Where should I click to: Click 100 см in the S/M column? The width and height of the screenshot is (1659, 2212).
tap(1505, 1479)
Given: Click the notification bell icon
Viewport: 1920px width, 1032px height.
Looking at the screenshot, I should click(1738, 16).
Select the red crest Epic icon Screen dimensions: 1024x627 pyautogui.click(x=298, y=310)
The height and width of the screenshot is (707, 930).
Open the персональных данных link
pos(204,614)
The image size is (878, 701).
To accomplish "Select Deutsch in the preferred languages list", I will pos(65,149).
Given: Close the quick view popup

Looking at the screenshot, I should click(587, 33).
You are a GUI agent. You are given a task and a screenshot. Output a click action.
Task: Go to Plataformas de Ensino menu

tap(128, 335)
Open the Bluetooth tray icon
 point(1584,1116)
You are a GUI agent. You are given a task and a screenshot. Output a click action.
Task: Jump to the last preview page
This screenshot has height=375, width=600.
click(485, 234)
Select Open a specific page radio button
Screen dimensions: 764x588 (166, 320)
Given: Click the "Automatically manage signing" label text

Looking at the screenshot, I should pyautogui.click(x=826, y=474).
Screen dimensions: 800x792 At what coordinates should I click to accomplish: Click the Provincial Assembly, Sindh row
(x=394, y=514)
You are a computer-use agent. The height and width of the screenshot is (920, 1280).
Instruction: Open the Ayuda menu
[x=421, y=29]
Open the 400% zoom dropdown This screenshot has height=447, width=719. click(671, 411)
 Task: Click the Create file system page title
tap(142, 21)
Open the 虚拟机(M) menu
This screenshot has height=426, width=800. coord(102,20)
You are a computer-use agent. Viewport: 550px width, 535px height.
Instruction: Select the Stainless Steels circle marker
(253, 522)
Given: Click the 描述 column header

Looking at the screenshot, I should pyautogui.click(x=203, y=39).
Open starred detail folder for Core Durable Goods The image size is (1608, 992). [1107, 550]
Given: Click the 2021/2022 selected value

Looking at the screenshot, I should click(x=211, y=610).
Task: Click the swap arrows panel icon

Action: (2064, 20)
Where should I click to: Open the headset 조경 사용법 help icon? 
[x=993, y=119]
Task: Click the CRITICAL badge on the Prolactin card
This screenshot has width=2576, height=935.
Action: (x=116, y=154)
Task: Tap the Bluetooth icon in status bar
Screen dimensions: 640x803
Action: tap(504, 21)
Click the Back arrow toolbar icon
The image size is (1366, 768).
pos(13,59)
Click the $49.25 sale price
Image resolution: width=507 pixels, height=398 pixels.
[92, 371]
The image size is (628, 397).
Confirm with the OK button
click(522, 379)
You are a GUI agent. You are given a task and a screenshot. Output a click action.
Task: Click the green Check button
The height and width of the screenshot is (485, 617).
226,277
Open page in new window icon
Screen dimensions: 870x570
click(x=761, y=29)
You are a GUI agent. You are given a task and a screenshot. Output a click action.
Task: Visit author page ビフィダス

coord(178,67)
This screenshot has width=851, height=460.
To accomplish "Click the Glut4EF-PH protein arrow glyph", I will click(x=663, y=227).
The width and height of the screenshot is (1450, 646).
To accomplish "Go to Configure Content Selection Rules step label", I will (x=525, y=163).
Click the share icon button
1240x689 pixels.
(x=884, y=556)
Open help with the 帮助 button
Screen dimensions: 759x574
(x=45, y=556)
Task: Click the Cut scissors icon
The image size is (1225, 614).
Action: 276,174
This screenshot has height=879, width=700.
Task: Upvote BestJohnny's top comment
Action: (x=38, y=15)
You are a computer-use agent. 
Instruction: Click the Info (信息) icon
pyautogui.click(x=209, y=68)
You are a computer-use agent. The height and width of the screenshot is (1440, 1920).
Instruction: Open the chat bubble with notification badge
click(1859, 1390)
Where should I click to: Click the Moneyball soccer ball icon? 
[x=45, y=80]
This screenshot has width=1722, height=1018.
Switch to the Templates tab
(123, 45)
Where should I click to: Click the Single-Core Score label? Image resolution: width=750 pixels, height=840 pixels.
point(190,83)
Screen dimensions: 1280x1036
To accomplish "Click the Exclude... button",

□ □ □ □ □ □ □

ACTIVITY :: Looking only at the listing, say how many lines include "computer"; reply with the number alone.

ANSWER TO THIS EXERCISE :: 4